WHAT THIS TASK INVOLVES: Of the entries below, repeat exactly only those lines from the one containing "Viewport: 473px width, 1024px height." through the last line, with pictures omitted.
── RECORDS SUPPLIED
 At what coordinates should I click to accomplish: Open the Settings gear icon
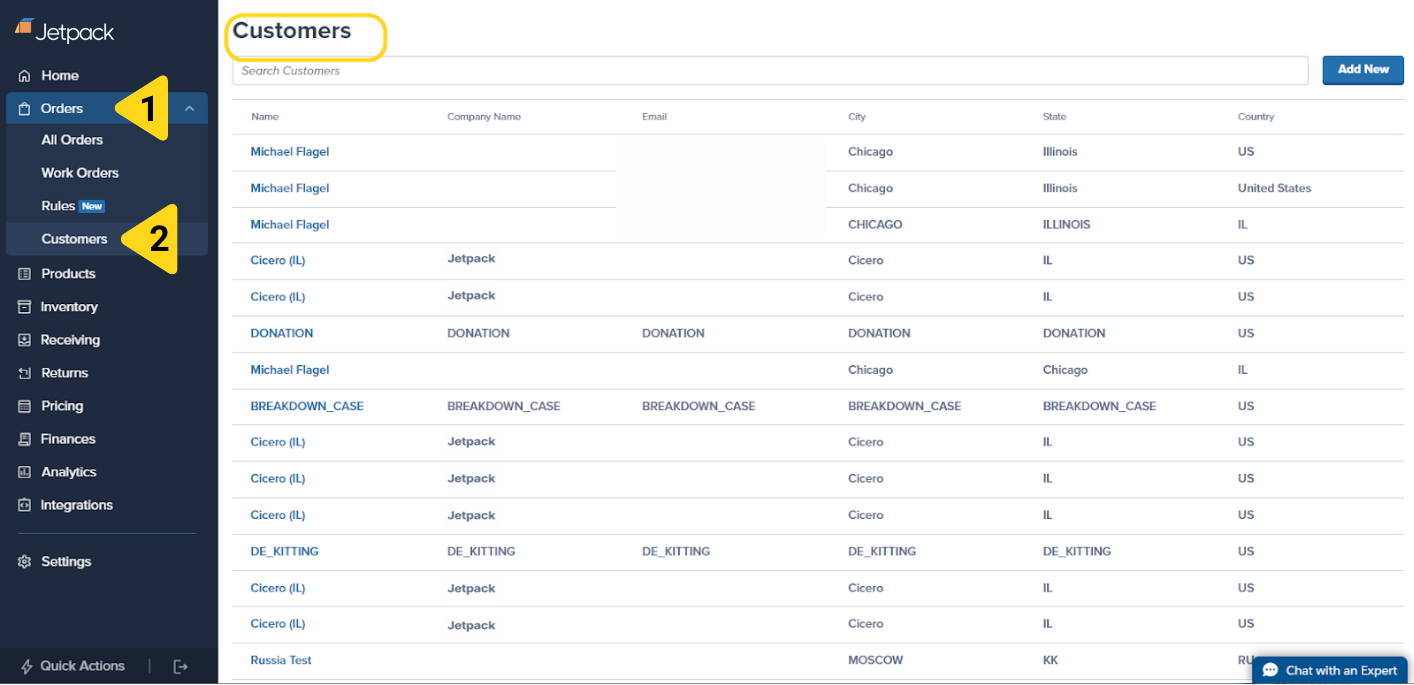click(x=24, y=561)

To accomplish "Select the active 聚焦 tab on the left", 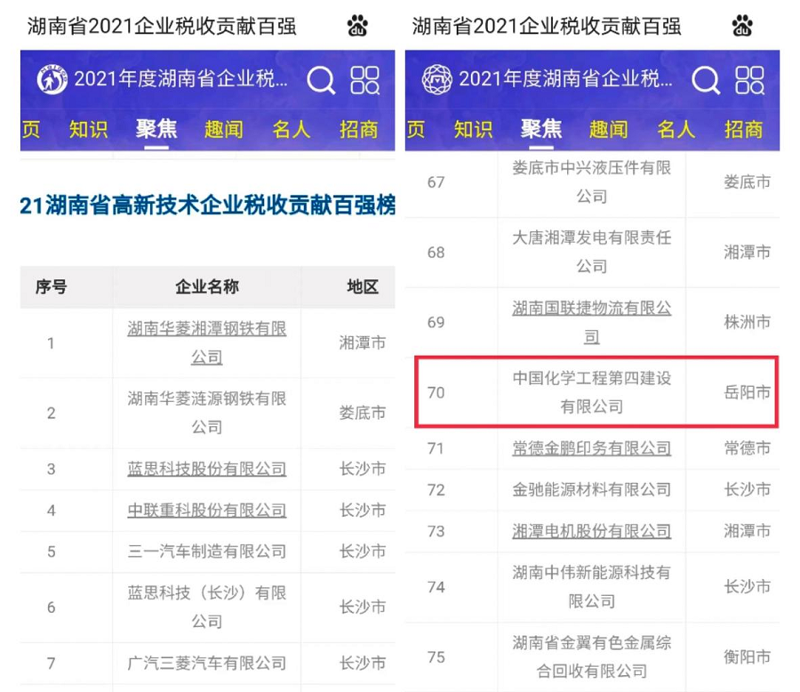I will click(155, 129).
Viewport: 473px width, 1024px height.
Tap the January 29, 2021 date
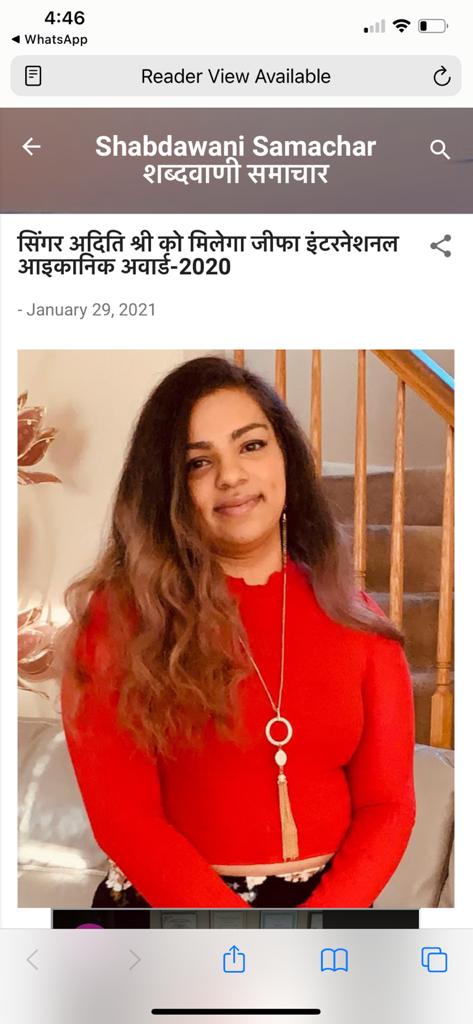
────
COMPLETED TASK:
Viewport: 473px width, 1024px height.
Tap the January 29, 2021 date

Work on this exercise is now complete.